Document Type

Article

Publication Date

2015

Publication Citation

48 U.C. Davis Law Review 1769 (2015)

Abstract

One of the boundaries that U.S. courts must observe as they adjudicate regulatory disputes is the limit on their own jurisdictional authority -authority that is measured at the level of the particular forum state. Confronting the expansion of U.S. business activity from the local to the national scale during the second half of the twentieth century, courts consciously broadened jurisdictional standards to address the expanded activities of nationwide corporate groups. Today, by contrast, as the economy continues to expand from the national to the transnational scale, the U.S. Supreme Court has begun a retrenchment. In cases decided during the past several years, the Court has both restricted the basis for general jurisdiction over non-resident defendants and articulated a highly localized approach for assessing the availability of specific jurisdiction. This retrenchment opens a gap between the effectiveness of global enterprises in operating within the transnational space and the effectiveness of our courts in regulating their activity.

This Article investigates whether enterprise theory can provide a way to fill that gap. In general, jurisdictional analysis follows an entity approach: personal jurisdiction over a particular company within a corporate enterprise must be predicated on that company's own contacts with the forum. Even the exceptions that courts have developed to this rule -for instance, using agency principles to attribute the contacts of one company to another, or using alter-ego principles to collapse the boundary between two companies -fit within the entity theory framework. Under an enterprise approach, by contrast, where the components of a group constitute a unitary business that operates as an integrated enterprise, the jurisdictional analysis would under certain circumstances take into account the forum contacts of the entire group.

Exactly how an enterprise-jurisdiction standard would operate remains unclear. Some gestures toward enterprise analysis can be seen in the case law, but they are typically under-explained and often confuse that analysis with more traditional entity-based approaches to jurisdictional attribution (an area that is itself widely viewed as a mess). Moreover, enterprise theory in general has been much criticized for its complexity and indeterminacy. At this point, then, many more questions have been raised than answered. Can certain enterprises - whether held together by ownership ties or other linkages -fairly be characterized as "unified," and using what criteria? Are there circumstances under which the objectives underlying jurisdictional law would be better served by an approach considering enterprise-wide contacts? Would such an approach be consistent with the due process analysis articulated in the recent Supreme Court jurisprudence?
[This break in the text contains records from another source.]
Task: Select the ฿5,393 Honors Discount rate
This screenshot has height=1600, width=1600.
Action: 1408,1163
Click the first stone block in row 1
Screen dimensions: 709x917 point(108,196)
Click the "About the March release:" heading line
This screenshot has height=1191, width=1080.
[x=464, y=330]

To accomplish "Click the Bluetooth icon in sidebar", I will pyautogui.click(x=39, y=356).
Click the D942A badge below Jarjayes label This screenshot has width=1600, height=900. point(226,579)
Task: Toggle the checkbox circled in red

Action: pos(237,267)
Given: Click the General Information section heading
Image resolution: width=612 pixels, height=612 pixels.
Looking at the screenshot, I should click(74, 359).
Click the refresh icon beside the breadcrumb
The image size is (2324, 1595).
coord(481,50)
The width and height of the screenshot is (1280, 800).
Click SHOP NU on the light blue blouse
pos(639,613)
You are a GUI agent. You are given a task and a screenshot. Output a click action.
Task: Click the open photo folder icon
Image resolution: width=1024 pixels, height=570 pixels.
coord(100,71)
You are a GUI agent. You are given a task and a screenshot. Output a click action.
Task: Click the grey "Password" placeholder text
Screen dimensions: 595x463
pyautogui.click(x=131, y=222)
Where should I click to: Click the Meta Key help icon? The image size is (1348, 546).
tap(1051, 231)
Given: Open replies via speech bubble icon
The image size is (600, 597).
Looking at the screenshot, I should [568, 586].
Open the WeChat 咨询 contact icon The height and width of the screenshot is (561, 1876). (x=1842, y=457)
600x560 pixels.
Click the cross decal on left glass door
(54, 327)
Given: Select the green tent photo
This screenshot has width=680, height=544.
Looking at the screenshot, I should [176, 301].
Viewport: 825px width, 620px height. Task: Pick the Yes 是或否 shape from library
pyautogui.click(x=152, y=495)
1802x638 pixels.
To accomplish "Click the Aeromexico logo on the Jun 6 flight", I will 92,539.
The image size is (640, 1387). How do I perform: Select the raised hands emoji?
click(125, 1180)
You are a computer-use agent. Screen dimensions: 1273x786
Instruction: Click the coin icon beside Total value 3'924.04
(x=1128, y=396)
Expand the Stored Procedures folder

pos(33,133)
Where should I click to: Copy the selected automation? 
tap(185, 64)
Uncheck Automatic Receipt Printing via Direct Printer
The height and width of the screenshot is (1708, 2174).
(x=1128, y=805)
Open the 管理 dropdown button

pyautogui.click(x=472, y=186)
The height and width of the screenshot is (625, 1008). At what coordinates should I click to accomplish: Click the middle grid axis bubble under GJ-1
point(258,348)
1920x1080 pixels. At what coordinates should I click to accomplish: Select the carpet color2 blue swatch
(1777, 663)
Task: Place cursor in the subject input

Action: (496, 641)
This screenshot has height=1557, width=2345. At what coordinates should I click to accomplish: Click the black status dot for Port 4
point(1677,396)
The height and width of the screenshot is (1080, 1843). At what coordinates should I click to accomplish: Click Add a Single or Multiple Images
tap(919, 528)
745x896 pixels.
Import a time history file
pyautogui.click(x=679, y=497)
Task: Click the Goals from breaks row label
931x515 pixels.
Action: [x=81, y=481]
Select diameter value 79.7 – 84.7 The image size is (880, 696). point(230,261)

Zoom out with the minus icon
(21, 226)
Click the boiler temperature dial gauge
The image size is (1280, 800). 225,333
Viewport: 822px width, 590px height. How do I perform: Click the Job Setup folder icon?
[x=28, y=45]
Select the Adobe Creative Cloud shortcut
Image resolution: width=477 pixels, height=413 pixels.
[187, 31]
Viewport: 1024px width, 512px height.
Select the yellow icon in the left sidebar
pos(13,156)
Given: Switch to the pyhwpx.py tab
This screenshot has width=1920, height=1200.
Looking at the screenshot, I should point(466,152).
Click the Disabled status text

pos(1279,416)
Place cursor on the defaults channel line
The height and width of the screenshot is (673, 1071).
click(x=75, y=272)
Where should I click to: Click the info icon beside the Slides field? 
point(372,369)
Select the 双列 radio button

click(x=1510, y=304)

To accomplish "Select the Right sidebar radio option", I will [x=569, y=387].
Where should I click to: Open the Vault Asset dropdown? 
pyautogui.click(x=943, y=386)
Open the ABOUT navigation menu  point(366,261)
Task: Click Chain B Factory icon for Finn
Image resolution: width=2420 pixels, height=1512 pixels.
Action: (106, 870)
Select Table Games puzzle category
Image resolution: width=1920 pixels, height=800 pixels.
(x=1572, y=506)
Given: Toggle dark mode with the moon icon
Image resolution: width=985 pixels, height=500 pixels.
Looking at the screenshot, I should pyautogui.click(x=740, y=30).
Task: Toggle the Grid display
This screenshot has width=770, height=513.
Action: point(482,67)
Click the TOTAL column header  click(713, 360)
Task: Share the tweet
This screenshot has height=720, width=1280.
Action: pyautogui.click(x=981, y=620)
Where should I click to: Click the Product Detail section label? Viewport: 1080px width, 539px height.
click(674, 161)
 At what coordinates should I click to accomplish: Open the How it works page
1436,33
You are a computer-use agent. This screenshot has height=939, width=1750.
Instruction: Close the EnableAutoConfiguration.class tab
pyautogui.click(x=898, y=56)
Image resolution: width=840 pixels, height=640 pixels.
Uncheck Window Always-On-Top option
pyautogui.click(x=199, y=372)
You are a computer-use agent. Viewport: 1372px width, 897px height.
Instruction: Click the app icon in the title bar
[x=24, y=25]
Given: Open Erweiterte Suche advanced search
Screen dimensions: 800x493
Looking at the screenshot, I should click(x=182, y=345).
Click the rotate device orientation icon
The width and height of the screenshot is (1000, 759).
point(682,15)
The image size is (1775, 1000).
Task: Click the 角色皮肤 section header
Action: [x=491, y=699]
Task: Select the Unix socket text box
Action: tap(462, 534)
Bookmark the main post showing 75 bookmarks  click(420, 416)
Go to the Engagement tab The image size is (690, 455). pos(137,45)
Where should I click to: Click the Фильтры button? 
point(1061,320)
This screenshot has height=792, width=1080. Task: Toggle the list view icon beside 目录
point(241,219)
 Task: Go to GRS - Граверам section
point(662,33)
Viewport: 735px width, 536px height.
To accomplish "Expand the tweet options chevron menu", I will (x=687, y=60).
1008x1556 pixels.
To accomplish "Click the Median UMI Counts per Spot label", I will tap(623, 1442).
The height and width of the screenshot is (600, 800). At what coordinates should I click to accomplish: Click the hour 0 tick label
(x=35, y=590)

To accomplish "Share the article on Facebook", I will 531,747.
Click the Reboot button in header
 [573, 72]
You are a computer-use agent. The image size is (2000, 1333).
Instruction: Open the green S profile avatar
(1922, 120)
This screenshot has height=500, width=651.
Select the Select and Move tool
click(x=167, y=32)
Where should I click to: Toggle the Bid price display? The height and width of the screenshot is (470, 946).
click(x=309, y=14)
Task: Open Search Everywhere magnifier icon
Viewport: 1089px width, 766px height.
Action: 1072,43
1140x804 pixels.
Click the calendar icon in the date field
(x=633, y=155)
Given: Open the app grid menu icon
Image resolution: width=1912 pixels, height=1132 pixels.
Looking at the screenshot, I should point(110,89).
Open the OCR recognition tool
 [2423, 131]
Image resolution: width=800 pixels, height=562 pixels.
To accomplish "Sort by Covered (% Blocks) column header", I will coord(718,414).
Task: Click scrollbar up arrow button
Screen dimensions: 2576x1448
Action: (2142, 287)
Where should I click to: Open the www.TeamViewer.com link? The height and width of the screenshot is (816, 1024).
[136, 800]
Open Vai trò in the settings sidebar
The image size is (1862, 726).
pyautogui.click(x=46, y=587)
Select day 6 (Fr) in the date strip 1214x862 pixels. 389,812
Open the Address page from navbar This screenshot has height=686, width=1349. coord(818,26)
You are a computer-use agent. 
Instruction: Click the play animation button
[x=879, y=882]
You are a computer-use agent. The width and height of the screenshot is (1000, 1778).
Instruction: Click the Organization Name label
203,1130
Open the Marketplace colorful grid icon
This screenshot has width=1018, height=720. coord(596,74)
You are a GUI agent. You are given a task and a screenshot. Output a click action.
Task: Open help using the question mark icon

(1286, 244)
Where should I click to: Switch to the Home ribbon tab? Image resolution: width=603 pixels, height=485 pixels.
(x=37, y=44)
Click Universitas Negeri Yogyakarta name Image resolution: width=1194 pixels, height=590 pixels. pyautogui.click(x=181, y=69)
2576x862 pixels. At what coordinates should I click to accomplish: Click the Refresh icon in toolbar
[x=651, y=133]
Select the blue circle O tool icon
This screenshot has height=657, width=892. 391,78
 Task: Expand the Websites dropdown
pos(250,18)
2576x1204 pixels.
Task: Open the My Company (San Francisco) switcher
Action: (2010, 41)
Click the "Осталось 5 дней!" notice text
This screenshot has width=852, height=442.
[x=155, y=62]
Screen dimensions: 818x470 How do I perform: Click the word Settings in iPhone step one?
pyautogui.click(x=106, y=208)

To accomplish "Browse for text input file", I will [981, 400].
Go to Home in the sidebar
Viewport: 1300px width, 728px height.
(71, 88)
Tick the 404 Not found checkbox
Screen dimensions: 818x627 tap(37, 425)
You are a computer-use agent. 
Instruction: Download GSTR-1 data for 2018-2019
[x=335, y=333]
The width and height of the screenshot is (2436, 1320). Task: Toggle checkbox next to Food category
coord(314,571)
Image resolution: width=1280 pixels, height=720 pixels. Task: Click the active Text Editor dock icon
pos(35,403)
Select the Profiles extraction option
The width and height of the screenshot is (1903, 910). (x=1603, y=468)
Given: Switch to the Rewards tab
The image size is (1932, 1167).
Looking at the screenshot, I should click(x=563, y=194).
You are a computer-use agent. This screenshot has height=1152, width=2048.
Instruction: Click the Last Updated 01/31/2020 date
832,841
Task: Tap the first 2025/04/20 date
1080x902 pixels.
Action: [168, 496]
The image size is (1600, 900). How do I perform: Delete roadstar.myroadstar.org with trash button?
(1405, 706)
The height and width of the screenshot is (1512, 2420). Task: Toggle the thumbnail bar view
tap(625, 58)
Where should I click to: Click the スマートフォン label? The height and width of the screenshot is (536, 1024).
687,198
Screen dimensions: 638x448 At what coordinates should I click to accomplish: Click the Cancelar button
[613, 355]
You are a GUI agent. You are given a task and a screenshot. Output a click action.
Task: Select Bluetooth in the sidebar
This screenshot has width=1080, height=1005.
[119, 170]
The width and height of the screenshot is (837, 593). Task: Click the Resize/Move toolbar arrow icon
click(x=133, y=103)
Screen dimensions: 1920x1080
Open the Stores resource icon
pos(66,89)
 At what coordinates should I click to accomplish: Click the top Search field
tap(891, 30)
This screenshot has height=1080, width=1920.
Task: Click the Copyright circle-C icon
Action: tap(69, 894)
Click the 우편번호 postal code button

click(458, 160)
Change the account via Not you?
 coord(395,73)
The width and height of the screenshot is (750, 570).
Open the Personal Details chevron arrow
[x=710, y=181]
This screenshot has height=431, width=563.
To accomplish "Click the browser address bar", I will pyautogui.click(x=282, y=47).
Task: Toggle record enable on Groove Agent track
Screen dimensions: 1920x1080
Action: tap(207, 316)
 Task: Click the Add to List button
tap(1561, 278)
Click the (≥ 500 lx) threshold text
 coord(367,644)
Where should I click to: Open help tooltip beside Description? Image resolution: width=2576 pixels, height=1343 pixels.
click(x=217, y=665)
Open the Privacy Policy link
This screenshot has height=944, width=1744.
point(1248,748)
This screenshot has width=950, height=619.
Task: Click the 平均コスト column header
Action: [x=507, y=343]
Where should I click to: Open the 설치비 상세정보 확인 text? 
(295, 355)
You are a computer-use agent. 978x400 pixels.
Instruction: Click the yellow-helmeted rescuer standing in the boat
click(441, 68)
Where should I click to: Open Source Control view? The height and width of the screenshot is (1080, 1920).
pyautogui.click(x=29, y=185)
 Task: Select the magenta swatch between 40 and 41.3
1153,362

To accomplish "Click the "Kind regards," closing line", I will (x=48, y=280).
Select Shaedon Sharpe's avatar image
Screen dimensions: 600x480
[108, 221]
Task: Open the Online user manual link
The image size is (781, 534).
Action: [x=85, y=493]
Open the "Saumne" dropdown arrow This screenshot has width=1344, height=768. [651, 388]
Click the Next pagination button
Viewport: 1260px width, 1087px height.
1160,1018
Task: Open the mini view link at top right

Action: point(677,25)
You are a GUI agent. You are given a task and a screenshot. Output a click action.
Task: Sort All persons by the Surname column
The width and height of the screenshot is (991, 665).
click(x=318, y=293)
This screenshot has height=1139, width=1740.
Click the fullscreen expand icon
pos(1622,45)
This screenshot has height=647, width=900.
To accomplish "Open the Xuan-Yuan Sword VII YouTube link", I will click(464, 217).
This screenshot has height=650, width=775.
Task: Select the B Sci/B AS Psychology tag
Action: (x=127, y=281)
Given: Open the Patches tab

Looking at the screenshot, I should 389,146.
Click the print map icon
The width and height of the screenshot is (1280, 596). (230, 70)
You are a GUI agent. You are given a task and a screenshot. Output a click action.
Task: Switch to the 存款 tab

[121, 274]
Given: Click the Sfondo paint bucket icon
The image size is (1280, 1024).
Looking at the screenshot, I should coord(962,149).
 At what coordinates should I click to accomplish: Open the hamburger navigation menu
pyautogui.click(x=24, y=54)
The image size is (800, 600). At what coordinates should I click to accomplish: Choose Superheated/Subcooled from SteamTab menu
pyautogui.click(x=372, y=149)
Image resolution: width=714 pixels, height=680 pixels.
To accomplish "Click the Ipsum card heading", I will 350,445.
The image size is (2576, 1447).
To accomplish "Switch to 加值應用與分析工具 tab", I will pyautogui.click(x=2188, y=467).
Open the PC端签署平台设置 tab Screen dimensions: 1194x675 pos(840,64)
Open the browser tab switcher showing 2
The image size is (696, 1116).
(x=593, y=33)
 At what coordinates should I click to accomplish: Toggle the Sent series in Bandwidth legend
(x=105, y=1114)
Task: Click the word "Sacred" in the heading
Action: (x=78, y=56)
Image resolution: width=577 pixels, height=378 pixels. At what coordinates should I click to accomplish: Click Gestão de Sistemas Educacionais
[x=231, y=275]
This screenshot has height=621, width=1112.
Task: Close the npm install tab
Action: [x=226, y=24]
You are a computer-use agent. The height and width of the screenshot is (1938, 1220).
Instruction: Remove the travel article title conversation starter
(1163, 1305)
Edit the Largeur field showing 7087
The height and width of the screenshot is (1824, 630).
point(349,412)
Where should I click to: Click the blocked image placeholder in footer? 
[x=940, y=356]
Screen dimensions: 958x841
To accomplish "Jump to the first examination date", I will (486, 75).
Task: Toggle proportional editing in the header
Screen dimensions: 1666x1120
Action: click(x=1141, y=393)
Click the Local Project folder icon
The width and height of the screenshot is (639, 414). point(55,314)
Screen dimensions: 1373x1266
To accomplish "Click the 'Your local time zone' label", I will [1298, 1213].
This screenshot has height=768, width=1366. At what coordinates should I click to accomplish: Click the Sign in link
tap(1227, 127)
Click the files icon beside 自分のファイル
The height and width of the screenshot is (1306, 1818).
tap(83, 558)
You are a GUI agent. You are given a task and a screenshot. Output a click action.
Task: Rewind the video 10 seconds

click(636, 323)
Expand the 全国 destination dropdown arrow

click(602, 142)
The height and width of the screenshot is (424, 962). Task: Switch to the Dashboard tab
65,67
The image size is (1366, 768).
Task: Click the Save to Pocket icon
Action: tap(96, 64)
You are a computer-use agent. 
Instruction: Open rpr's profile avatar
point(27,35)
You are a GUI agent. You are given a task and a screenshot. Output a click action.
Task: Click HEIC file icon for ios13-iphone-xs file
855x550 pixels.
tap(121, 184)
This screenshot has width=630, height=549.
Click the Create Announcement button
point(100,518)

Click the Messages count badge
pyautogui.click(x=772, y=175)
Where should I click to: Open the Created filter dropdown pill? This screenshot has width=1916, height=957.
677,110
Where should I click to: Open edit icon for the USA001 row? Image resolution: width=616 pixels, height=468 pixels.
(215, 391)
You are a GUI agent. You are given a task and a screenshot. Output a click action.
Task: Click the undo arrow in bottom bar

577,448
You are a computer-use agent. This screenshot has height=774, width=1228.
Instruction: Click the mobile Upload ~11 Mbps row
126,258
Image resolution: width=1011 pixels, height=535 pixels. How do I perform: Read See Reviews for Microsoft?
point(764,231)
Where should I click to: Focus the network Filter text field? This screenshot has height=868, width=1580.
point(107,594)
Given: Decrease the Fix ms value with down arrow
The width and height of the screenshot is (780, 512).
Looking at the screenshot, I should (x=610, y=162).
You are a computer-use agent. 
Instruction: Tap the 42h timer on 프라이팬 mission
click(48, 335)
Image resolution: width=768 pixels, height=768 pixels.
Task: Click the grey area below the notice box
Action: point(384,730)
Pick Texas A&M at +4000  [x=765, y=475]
The goal of this Article is to address these questions through an investigation of litigation involving the Big Four accounting firms. These enterprises, which operate as integrated multinational service providers but constitute networks of independently-owned offices, provide a useful case study that: (1) assesses the feasibility of making accurate and predictable determinations that particular enterprises are unified; and (2) illuminates the vagaries of current jurisdictional analysis relating to multinational enterprises. Through this study, the Article lends much needed specificity to the analysis of enterprise jurisdiction and the consideration of its prospects.